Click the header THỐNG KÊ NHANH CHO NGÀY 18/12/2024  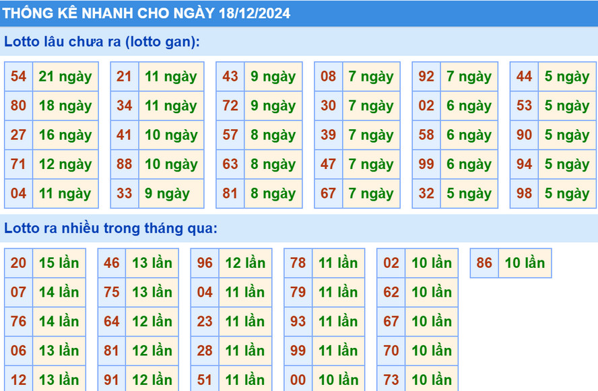(148, 13)
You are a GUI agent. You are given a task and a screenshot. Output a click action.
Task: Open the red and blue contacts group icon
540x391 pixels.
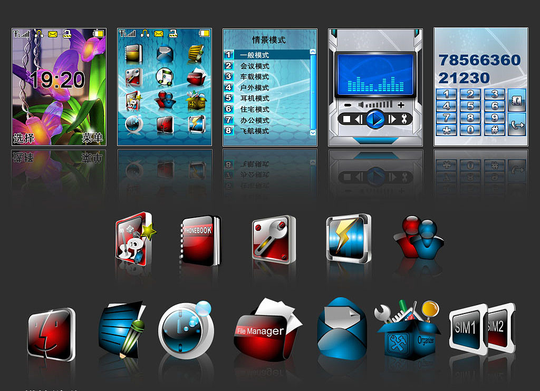[419, 238]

_Work required_.
Omit the pictures, then extract verbatim only those lines that fall between the line containing "You are a GUI" and the final line of the records above, both included.

_Completed task_.
You are a GUI agent. You are given a task and a screenshot. Output a click action.
Task: Open the red and blue contacts group icon
540x391 pixels.
[419, 238]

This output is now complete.